I don’t know if there’s really a schematic quick fix to this. It feels like something of a vicious circle: Auburn (ostensibly) wants to build the offense around vertical choice concepts and RPOs, but both of those struggle against man coverage if your receivers can’t win one-on-ones consistently. With the defenses playing man coverage, they can get +1 in the box to stop the run game and there’s no pass option available to equalize the numbers (as we discussed after the Cal game). The easiest way around that would be to run man-beating pass concepts, but our offensive line struggled to protect even a three-step drop and teams aren’t afraid to bring the heat because they know it’ll get home. Bringing Robby in to run some read option helped alleviate the +1 in the box issue and seemed to be a solution until A&M realized there was little threat of the pass with him in the game and sent 6 and even 7 on blitzes to blow up those runs in the backfield. Every possible solution to our problems is short-circuited by a shortcoming somewhere else.
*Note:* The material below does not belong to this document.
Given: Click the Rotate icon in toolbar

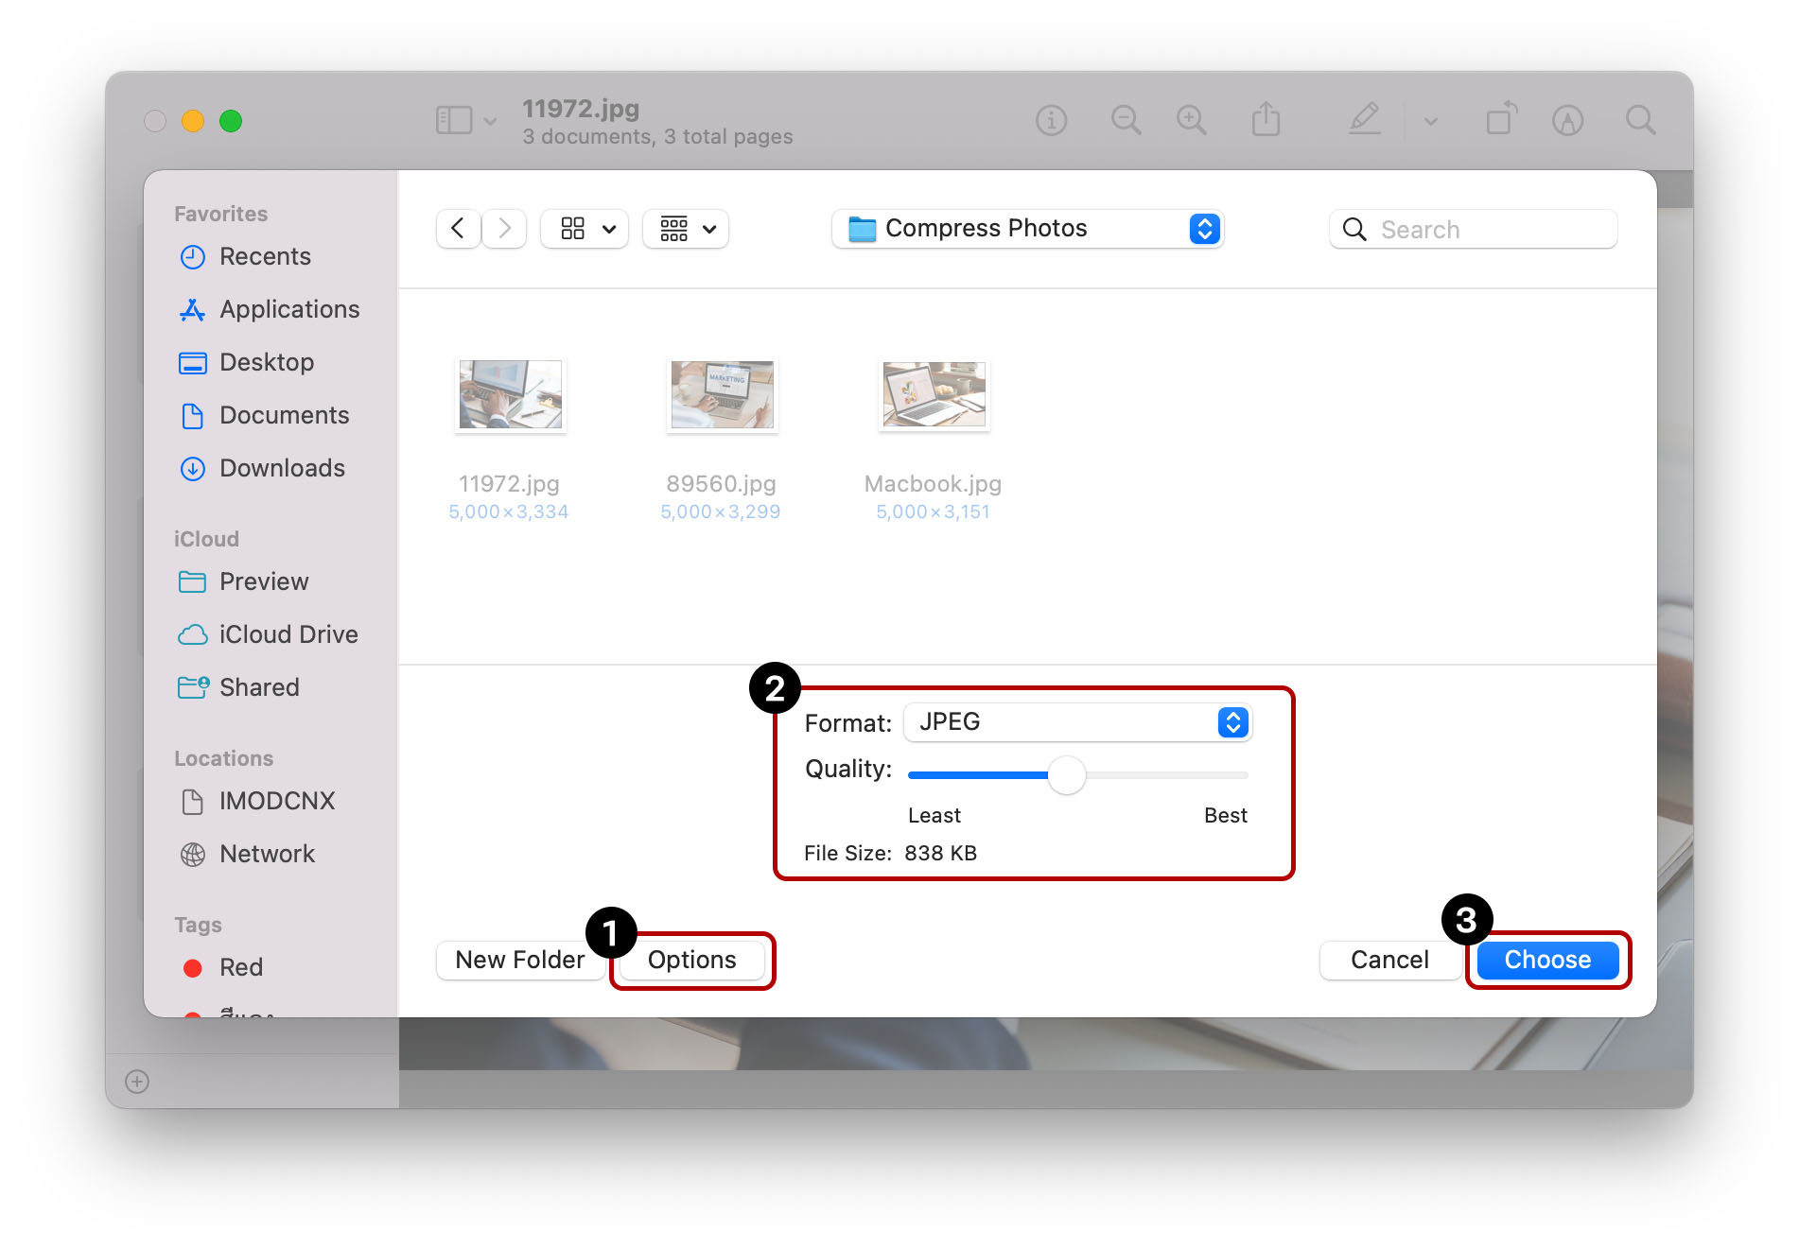Looking at the screenshot, I should pos(1500,120).
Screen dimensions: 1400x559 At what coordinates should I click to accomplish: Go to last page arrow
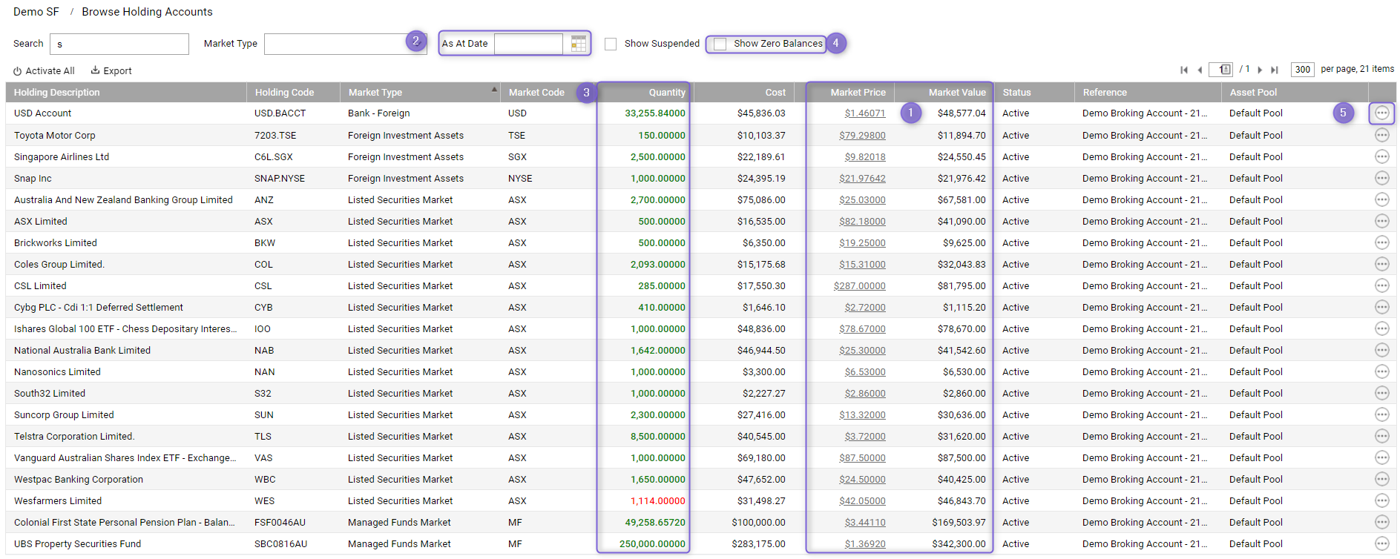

Whatever optimism the first three games had engendered is gone and we’ve been brought down to earth. There’s not going to be a preposterous 2013-type run here. This really is a year zero, and the real way forward is probably going to come down to improving the roster over the long term and doing whatever we can to keep our heads above water in the meantime. My own thoughts have gone from wondering if we could muster a bit of Jordan-Hare voodoo against Georgia this week to wondering what will be higher: the number of points we give up or the number of passing yards we manage. I’m…not optimistic it’ll be the latter. Eat at AUrby’s.